> **Problem**
Every line below that holds "computer" must be copied.

Dataset excerpts:
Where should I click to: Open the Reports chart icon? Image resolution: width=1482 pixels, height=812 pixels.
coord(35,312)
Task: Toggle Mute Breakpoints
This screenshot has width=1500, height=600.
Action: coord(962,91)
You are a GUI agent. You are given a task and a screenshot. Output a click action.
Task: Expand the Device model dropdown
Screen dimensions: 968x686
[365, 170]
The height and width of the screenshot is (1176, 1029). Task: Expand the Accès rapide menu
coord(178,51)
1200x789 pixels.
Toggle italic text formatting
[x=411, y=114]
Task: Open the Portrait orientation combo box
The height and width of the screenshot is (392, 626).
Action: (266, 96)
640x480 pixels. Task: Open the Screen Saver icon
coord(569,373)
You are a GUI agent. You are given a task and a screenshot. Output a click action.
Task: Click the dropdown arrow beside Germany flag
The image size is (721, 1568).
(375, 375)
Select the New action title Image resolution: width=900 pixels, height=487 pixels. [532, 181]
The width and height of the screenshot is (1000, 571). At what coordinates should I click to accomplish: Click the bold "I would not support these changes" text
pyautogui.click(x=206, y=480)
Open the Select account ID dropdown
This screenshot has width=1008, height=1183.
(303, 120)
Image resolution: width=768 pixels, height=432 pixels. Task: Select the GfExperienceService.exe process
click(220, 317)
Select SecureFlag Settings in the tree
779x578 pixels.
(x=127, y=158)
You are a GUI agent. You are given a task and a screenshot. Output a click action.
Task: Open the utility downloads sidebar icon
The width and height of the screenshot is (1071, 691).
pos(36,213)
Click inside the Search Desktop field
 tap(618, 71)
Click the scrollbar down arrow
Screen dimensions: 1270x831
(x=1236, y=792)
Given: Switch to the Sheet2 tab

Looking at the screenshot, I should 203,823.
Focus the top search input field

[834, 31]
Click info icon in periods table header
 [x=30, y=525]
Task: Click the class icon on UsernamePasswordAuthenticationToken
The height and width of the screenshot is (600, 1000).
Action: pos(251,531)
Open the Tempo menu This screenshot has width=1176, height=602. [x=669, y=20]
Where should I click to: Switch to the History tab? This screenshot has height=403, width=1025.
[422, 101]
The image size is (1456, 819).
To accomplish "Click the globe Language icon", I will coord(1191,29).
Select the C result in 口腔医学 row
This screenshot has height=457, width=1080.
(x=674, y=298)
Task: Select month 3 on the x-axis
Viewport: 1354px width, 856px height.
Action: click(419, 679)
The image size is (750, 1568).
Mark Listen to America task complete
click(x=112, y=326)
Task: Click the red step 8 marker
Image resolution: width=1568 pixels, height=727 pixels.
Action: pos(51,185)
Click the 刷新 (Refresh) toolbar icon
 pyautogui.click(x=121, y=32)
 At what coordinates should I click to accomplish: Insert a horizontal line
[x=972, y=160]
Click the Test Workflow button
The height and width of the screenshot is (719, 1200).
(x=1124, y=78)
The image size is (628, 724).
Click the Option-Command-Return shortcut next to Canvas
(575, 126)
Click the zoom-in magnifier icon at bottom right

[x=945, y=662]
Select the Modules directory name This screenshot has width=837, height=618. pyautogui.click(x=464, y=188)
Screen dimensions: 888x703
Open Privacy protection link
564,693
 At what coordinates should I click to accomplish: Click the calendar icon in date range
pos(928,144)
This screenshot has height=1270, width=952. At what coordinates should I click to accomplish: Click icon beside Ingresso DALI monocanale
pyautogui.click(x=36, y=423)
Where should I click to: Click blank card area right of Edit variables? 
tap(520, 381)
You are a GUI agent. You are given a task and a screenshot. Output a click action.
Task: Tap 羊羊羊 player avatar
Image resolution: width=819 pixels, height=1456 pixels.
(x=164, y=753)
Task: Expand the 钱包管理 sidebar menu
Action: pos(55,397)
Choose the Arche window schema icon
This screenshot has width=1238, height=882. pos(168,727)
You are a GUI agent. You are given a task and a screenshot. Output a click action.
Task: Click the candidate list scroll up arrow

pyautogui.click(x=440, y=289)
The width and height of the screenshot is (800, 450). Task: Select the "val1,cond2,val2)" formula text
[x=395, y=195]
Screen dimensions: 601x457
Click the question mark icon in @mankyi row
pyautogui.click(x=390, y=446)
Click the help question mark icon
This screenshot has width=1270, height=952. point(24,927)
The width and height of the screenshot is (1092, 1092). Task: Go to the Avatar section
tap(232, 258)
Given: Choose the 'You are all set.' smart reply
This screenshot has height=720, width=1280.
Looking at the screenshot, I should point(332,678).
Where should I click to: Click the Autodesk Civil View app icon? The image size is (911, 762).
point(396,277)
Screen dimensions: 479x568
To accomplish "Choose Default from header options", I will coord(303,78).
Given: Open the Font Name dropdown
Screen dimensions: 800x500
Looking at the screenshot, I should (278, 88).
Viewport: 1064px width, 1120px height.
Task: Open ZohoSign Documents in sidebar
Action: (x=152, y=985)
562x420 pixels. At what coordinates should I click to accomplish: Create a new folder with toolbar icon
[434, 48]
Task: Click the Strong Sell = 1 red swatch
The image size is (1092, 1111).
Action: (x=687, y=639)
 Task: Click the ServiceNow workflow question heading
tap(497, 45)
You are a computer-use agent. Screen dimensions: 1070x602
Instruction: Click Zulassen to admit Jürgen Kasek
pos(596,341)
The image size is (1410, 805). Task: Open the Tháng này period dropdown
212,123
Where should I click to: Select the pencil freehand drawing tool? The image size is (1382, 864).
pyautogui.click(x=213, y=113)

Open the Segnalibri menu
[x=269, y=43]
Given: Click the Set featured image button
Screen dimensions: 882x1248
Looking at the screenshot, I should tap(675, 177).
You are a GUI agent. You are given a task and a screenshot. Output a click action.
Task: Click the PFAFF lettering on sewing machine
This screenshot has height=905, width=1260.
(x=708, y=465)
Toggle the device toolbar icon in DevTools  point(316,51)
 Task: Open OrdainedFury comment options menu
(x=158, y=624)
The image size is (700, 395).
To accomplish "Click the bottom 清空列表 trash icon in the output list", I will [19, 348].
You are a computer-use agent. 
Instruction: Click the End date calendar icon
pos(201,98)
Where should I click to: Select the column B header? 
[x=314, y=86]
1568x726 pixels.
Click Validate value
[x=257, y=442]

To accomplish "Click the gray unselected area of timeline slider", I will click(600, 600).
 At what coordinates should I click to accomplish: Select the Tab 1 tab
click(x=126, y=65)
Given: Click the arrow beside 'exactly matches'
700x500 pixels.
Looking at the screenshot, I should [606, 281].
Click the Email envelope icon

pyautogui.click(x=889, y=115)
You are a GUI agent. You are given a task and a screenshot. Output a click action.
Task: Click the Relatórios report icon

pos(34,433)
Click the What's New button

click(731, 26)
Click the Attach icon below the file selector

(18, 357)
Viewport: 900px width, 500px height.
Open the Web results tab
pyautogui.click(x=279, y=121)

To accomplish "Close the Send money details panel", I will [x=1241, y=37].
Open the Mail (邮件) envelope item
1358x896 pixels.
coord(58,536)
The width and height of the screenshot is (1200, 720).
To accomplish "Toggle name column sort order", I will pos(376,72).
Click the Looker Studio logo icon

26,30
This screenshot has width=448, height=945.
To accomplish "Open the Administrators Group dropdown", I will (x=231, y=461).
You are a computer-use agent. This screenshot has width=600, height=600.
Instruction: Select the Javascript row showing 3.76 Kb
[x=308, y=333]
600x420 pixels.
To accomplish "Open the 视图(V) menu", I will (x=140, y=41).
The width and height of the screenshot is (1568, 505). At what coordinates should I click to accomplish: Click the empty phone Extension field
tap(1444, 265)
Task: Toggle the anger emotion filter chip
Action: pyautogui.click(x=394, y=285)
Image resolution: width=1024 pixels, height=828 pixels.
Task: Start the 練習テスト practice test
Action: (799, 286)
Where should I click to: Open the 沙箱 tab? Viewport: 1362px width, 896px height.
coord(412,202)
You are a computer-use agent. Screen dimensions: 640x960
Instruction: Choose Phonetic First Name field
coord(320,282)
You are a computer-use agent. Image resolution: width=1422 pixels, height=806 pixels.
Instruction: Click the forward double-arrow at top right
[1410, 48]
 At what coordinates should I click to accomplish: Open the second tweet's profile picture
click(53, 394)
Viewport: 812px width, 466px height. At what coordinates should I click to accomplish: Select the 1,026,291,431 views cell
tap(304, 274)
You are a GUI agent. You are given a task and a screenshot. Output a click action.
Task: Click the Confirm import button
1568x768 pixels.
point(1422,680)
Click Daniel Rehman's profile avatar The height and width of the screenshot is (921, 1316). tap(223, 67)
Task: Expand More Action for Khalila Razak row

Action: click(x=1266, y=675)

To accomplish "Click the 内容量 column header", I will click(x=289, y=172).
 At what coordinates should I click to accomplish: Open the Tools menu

> **Exercise solution**
You are a computer-use agent. Screen dimensions: 1070x602
You are a computer-use agent. 
You are a computer-use agent. This screenshot has width=600, height=600.
You are a computer-use agent. Screen dimensions: 640x960
You are a computer-use agent. Image resolution: width=1422 pixels, height=806 pixels.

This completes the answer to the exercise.